The New Jersey Legislature passed a law to require voter-verifiable paper records in 2005. They need that law badly: the voting machines used in most of the state are unreliable, hackable, and have miscounted ballots in a Presidential primary. The Clerk of Union County actually encouraged voters not to use the machines and vote absentee in the November election.
Anyway, the law was supposed to be implemented by 2008. It wasn't, and if lawmakers pass bills now moving in both Houses, the law may never be implemented. If you live in NJ, click here to send a message to legislators opposing irresponsible delay.
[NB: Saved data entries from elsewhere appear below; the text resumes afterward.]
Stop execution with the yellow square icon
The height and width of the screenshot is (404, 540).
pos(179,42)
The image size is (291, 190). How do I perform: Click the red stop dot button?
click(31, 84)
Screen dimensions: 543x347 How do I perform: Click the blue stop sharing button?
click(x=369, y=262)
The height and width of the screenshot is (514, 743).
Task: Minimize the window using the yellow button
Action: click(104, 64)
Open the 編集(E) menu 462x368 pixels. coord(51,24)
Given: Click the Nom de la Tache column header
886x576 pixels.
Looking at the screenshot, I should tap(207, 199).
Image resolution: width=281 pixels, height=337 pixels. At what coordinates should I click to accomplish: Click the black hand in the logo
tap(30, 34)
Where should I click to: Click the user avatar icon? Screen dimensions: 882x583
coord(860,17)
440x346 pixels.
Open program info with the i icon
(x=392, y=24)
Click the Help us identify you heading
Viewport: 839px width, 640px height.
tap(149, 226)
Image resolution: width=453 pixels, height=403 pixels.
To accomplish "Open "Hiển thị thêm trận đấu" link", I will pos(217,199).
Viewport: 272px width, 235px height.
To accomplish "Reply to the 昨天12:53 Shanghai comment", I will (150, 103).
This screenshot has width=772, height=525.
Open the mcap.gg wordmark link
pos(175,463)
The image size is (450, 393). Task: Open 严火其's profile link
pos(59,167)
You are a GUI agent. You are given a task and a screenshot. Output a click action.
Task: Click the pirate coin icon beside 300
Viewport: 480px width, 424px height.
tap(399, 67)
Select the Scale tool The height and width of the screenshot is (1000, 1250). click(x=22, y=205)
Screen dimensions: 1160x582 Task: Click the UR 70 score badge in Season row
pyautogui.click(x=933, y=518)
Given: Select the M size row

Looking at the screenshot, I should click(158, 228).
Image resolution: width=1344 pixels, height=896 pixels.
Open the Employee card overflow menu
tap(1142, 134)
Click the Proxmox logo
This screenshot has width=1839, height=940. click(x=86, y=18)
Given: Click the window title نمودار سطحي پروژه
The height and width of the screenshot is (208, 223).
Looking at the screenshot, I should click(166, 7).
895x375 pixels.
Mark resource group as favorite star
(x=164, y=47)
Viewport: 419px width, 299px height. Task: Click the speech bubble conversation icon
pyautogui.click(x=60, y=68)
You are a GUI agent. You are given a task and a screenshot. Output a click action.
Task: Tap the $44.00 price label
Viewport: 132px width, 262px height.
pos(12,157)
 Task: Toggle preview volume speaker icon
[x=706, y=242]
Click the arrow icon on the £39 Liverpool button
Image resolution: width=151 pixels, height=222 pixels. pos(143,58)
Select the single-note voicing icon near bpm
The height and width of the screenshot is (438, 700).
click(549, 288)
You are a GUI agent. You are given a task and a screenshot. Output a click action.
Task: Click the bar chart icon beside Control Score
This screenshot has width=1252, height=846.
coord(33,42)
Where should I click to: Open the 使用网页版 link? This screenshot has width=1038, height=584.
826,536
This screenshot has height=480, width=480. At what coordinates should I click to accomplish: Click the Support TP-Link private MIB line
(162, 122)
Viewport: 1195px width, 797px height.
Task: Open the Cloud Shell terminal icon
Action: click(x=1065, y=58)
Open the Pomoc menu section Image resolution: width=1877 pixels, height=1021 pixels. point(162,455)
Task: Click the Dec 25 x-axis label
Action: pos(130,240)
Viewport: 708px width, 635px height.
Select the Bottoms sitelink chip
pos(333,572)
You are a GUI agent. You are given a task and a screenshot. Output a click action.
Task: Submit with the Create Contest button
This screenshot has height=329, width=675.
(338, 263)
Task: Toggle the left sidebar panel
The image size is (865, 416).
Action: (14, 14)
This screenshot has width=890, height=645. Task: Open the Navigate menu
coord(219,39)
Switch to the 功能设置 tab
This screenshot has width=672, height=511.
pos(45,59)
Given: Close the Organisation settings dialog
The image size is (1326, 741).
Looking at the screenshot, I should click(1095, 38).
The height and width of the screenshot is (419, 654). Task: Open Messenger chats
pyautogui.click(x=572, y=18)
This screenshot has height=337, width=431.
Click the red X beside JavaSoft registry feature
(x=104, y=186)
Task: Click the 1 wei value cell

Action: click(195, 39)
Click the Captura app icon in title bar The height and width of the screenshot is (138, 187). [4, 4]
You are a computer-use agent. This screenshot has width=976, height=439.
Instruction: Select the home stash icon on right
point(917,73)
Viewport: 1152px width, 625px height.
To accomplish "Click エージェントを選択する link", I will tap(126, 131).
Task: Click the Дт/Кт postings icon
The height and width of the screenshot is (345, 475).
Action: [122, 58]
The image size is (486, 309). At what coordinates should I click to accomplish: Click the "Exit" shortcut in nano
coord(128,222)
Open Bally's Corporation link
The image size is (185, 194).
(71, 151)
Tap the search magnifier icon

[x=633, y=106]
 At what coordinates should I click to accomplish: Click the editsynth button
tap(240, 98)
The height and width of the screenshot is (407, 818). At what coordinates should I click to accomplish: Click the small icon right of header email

To meet the requirement for voter-verified paper, the state chose to retrofit its existing machines with one-of-a-kind, expensive printers. They don't work so well. In fact, one lawmaker calls them "Rube Goldberg machines." They did not have to do it this way: 60% of the nation's voters vote on optically scanned paper ballots. Optical scan is the most cost-effective, most auditable electronic voting system on the market.
So the bills moving in both NJ Houses would undo any firm deadline and conduct a "pilot study" of voter-verifiable paper records. Pilot study. 39 states have adopted verifiable systems of one kind or another without pilot studies! And what will the study examine? The same printers that have failed for three years. And guess who is a lead the sponsor of the bill to study the Rube Goldberg printers? Assemblywoman Joan Quigley, who said she'd rather change a tire than use them:
"What made the difference was this summer," said Quigley, who sponsors the bill. "I went to see what this Rube Goldberg machine would look like. I'd rather change a tire. . . . I think we need to step back."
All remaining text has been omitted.